Supplied entries -
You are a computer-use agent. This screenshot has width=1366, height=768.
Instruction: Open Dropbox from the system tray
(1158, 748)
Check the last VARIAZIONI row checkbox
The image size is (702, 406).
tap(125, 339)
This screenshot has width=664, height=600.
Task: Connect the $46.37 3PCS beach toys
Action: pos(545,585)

Exercise prompt - Give back the listing above exactly as written.

Solved problem -
You are a computer-use agent. This screenshot has width=1366, height=768.
Instruction: Open Dropbox from the system tray
(1158, 748)
Check the last VARIAZIONI row checkbox
The image size is (702, 406).
tap(125, 339)
This screenshot has width=664, height=600.
Task: Connect the $46.37 3PCS beach toys
Action: pos(545,585)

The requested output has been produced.